HARARE, April 11– Zimbabwe’s Information, Media and Broadcasting Services Minister, Professor Jonathan Moyo, has told Britain’s ambassador to the country that he is against the continued use of criminal defamation laws against journalists but stresses that the government does not condone slander.

Sopurces present at the meeting here Thursday between Professor Moyo and Ambassador Deborah Bronnert said the minister told Bronnert that processes were in motion to review the constitutionality of criminal defamation.

Bronnert met Professor Moyo for more than one and half hours to get an update on a number of recent developments in the country.

“The Minister (Moyo) reaffirmed his position on criminal defamation,” the source said. “The Minister said the government does not defend defamation.”

Professor Moyo surprised many people early this week when he criticised the arrest of two Daily News journalists on allegations of criminally defaming a Harare businessman.

Bronnert is reported to have also complained about defamatory articles carried in the local media about Britain.

Sources said Professor Moyo took the opportunity to express reservations in the way President Robert Mugabe’s planned trip to the Europe Union-Africa summit held in Brussels, Belgium at the beginning of the month was handled.

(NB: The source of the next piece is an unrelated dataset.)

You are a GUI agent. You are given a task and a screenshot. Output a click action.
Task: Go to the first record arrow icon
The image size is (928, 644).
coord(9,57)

Zimbabwe did not attend the summit after First Lady Grace Mugabe was denied a visa.

The sources said the two officials also discussed implementation of Zimbabwe’s new Constitution, digitalisation of the Zimbabwe Broadcasting Corporation, radio and television licensing, issues around transparency as well as sanctions that the European Union imposed on Zimbabwe.

In a short brief to the media after the meeting, Bronnert said continued engagement between Zimbabwe and Britain would help thaw relations.

“Having conversations, engagements, helps understanding and helps both sides communicate with each other and it builds a basis on which to go forward,” she said.